* What is required *
Copy each of the following rows exactly as it appears, without changing a single character.

* Data section *
[Start]

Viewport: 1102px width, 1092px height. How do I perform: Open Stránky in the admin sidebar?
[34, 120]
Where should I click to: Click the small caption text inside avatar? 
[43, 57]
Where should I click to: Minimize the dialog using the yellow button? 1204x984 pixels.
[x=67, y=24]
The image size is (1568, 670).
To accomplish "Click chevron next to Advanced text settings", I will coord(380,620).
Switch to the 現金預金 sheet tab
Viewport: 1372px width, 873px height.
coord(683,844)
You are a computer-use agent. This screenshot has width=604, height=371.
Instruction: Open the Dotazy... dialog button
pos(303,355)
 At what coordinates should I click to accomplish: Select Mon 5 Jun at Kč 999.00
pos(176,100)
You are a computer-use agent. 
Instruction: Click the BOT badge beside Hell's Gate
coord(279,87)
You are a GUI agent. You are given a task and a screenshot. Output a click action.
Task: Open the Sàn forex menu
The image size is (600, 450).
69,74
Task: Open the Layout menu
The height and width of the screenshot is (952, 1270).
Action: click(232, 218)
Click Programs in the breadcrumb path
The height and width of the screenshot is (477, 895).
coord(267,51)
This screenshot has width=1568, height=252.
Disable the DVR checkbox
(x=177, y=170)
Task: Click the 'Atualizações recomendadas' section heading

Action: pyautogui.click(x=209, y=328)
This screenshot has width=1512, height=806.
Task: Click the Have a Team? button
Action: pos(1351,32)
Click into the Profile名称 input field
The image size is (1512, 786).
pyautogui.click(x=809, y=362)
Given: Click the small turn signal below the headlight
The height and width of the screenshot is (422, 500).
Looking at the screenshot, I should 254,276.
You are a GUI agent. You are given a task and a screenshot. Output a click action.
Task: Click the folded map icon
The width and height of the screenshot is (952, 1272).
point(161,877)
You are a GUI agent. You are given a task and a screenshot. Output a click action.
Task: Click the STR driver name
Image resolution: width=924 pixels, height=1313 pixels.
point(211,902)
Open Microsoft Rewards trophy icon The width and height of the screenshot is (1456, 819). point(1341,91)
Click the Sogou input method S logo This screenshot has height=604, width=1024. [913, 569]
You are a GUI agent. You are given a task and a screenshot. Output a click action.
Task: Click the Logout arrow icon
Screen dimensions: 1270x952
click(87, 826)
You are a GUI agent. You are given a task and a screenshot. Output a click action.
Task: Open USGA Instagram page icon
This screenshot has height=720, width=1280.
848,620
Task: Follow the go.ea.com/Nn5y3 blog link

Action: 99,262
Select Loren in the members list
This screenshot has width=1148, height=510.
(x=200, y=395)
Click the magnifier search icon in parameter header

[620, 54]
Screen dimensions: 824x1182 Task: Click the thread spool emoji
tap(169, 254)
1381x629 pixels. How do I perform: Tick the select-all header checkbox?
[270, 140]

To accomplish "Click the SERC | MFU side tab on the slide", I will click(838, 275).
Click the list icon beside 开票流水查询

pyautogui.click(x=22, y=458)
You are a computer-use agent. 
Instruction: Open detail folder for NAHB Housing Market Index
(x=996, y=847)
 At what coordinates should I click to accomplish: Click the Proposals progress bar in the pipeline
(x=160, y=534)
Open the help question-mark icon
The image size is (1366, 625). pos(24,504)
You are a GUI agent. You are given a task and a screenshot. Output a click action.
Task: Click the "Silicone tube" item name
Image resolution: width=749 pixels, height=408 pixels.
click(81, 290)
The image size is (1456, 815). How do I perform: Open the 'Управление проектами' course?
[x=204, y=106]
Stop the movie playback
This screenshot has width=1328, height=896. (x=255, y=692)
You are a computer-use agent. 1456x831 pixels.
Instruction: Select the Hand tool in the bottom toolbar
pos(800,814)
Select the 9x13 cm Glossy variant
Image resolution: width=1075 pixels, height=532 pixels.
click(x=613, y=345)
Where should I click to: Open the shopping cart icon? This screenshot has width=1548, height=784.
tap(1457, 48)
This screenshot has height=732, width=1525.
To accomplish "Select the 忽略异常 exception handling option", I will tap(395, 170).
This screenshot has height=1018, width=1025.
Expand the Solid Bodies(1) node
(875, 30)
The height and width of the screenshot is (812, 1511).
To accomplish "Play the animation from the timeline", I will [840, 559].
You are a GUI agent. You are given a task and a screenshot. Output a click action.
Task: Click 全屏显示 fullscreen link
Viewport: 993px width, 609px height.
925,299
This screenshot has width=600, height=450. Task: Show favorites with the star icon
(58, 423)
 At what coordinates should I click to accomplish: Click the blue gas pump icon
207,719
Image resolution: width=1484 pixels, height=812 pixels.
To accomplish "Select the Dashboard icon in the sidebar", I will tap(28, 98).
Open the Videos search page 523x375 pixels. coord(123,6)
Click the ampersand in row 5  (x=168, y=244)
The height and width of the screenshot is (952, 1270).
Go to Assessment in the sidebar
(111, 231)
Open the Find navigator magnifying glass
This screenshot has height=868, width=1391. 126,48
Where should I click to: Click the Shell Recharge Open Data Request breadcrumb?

[End]

* Answer to the exercise *
Viewport: 1102px width, 1092px height. How do I perform: Open Stránky in the admin sidebar?
[34, 120]
Where should I click to: Click the small caption text inside avatar? 
[43, 57]
Where should I click to: Minimize the dialog using the yellow button? 1204x984 pixels.
[x=67, y=24]
The image size is (1568, 670).
To accomplish "Click chevron next to Advanced text settings", I will coord(380,620).
Switch to the 現金預金 sheet tab
Viewport: 1372px width, 873px height.
coord(683,844)
You are a computer-use agent. This screenshot has width=604, height=371.
Instruction: Open the Dotazy... dialog button
pos(303,355)
 At what coordinates should I click to accomplish: Select Mon 5 Jun at Kč 999.00
pos(176,100)
You are a computer-use agent. 
Instruction: Click the BOT badge beside Hell's Gate
coord(279,87)
You are a GUI agent. You are given a task and a screenshot. Output a click action.
Task: Open the Sàn forex menu
The image size is (600, 450).
69,74
Task: Open the Layout menu
The height and width of the screenshot is (952, 1270).
Action: click(232, 218)
Click Programs in the breadcrumb path
The height and width of the screenshot is (477, 895).
coord(267,51)
This screenshot has width=1568, height=252.
Disable the DVR checkbox
(x=177, y=170)
Task: Click the 'Atualizações recomendadas' section heading

Action: pyautogui.click(x=209, y=328)
This screenshot has width=1512, height=806.
Task: Click the Have a Team? button
Action: pos(1351,32)
Click into the Profile名称 input field
The image size is (1512, 786).
pyautogui.click(x=809, y=362)
Given: Click the small turn signal below the headlight
The height and width of the screenshot is (422, 500).
Looking at the screenshot, I should 254,276.
You are a GUI agent. You are given a task and a screenshot. Output a click action.
Task: Click the folded map icon
The width and height of the screenshot is (952, 1272).
point(161,877)
You are a GUI agent. You are given a task and a screenshot. Output a click action.
Task: Click the STR driver name
Image resolution: width=924 pixels, height=1313 pixels.
point(211,902)
Open Microsoft Rewards trophy icon The width and height of the screenshot is (1456, 819). point(1341,91)
Click the Sogou input method S logo This screenshot has height=604, width=1024. [913, 569]
You are a GUI agent. You are given a task and a screenshot. Output a click action.
Task: Click the Logout arrow icon
Screen dimensions: 1270x952
click(87, 826)
You are a GUI agent. You are given a task and a screenshot. Output a click action.
Task: Open USGA Instagram page icon
This screenshot has height=720, width=1280.
848,620
Task: Follow the go.ea.com/Nn5y3 blog link

Action: 99,262
Select Loren in the members list
This screenshot has width=1148, height=510.
(x=200, y=395)
Click the magnifier search icon in parameter header

[620, 54]
Screen dimensions: 824x1182 Task: Click the thread spool emoji
tap(169, 254)
1381x629 pixels. How do I perform: Tick the select-all header checkbox?
[270, 140]

To accomplish "Click the SERC | MFU side tab on the slide", I will click(838, 275).
Click the list icon beside 开票流水查询

pyautogui.click(x=22, y=458)
You are a computer-use agent. 
Instruction: Open detail folder for NAHB Housing Market Index
(x=996, y=847)
 At what coordinates should I click to accomplish: Click the Proposals progress bar in the pipeline
(x=160, y=534)
Open the help question-mark icon
The image size is (1366, 625). pos(24,504)
You are a GUI agent. You are given a task and a screenshot. Output a click action.
Task: Click the "Silicone tube" item name
Image resolution: width=749 pixels, height=408 pixels.
click(81, 290)
The image size is (1456, 815). How do I perform: Open the 'Управление проектами' course?
[x=204, y=106]
Stop the movie playback
This screenshot has width=1328, height=896. (x=255, y=692)
You are a computer-use agent. 1456x831 pixels.
Instruction: Select the Hand tool in the bottom toolbar
pos(800,814)
Select the 9x13 cm Glossy variant
Image resolution: width=1075 pixels, height=532 pixels.
click(x=613, y=345)
Where should I click to: Open the shopping cart icon? This screenshot has width=1548, height=784.
tap(1457, 48)
This screenshot has height=732, width=1525.
To accomplish "Select the 忽略异常 exception handling option", I will tap(395, 170).
This screenshot has height=1018, width=1025.
Expand the Solid Bodies(1) node
(875, 30)
The height and width of the screenshot is (812, 1511).
To accomplish "Play the animation from the timeline", I will [840, 559].
You are a GUI agent. You are given a task and a screenshot. Output a click action.
Task: Click 全屏显示 fullscreen link
Viewport: 993px width, 609px height.
925,299
This screenshot has width=600, height=450. Task: Show favorites with the star icon
(58, 423)
 At what coordinates should I click to accomplish: Click the blue gas pump icon
207,719
Image resolution: width=1484 pixels, height=812 pixels.
To accomplish "Select the Dashboard icon in the sidebar", I will tap(28, 98).
Open the Videos search page 523x375 pixels. coord(123,6)
Click the ampersand in row 5  (x=168, y=244)
The height and width of the screenshot is (952, 1270).
Go to Assessment in the sidebar
(111, 231)
Open the Find navigator magnifying glass
This screenshot has height=868, width=1391. 126,48
Where should I click to: Click the Shell Recharge Open Data Request breadcrumb?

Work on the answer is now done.